Bolivia's Morales back from year in exile

Maria Lorente
·3-min read
Bolivia's former president Evo Morales waves behind ex-vice-president Alvaro Garcia as he returns to Bolivia after a year in exile, with supporters greeting him in Villazon on November 9, 2020

Bolivia's Morales back from year in exile

Bolivia's former president Evo Morales waves behind ex-vice-president Alvaro Garcia as he returns to Bolivia after a year in exile, with supporters greeting him in Villazon on November 9, 2020

Leftist former president Evo Morales crossed the border from Argentina into Bolivia on Monday, triumphantly ending a year-long exile that followed a failed bid for a controversial fourth term.

Morales was accompanied to the border by Argentine President Alberto Fernandez, before crossing on foot and being greeted by hundreds of joyous supporters.

He is due to travel more than 1,000 kilometers (600 miles) by land from the border as part of a vehicle caravan that will pass through villages and areas where he remains hugely popular.

"I had no doubt I would return, but I didn't know it would be so soon," Morales declared before crossing into Bolivia from the Argentine border town of La Quaica.

He thanked Fernandez, Argentina's left wing president, who, he said "saved my life."

Morales has spent 11 months in Argentina after he resigned as president and fled the country following three weeks of protests at his re-election to an unconstitutional fourth term in October 2019.

- Warm welcome -

Hundreds of people braved a chill wind in Villazon, on the Bolivian side of the border, since dawn as they waited to greet Morales, who ruled Bolivia for more than 13 years as its first indigenous president.

Wearing colorful traditional clothing and waving banners and the indigenous Wiphala flag, they acclaimed Morales' return with cheers.

"We are happy.
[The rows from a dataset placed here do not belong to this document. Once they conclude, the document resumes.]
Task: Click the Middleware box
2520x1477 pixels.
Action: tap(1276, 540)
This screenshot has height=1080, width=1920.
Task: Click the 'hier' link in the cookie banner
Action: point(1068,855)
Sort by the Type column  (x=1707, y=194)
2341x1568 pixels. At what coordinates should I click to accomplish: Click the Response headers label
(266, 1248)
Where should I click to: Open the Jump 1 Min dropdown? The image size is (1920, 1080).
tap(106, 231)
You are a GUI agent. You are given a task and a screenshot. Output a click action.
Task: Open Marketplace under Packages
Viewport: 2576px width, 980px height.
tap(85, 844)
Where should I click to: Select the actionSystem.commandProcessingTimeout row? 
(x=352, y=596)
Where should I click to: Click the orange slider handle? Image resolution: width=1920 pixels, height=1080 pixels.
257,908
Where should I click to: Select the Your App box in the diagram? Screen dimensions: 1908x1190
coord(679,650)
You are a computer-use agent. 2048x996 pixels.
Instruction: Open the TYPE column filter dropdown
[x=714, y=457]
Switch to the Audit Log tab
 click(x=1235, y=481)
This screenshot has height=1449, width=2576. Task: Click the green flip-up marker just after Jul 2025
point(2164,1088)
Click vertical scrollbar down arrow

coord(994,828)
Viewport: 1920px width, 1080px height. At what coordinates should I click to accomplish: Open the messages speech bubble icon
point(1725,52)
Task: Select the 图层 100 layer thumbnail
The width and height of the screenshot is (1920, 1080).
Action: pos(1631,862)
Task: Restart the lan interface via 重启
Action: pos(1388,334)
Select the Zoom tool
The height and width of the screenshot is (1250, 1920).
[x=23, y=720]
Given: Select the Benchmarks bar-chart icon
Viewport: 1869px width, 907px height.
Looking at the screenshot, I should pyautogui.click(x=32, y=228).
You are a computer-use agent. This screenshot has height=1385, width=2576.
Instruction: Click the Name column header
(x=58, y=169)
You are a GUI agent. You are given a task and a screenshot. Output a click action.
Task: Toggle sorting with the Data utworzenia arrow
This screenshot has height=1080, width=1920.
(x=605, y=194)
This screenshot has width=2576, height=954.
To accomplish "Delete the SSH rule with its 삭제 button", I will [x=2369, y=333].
He is like our father, the father of all these humble people. He has returned and will always be with us in our hearts," said Alejandra Choque, a 56-year-old housewife.

But many local villagers, like 49-year-old butcher Mirian Franco, paid no heed to the returning hero.

"I have to open my business, the pandemic and the closing of the borders is killing me. I can't go and see Evo, he won't bring me any money," she said.

The three-day road trip back to his political base is loaded with symbolism for the 61-year-old former coca farmer turned president. 

It comes just a day after his successor as head of the Movement for Socialism (MAS) party, Luis Arce, was inaugurated as president after winning last month's election.

Morales had been the subject of a detention order for "terrorism" by the previous right-wing interim government, but that was lifted by the public prosecutor following Arce's election victory.

- Pulling the strings? -

Bolivia has one of the largest indigenous populations in Latin America, representing 41 percent of the country's 11.5 million population.

More than 34 percent live in poverty, their situation made worse by the coronavirus pandemic. 

Many are hoping for a reprise of the so-called "economic miracle," a boom period that saw much of the country's industry and infrastructure modernized under Morales, with Arce as his economy minister. 

Morales' caravan is set to complete his tour on Wednesday in the town of Chimore, from where he fled the country, initially for Mexico, a year ago to the day.

Morales remains an immensely popular figure and many Bolivians believe his return risks overshadowing Arce's leadership, and wonder who will really be pulling the strings of the new government.

The ex-president has repeatedly said he will not engage in politics, though his critics remain skeptical.

"Evo Morales generates very mixed feelings, very strong support among his followers, but there is also a significant proportion of the population that resists him, even within his own party," political analyst Daniel Valverde told AFP.

"It could be a problem for Arce, not only for the legitimacy of his government, but also because it could be difficult for him to fulfill his promise of unity in Bolivia."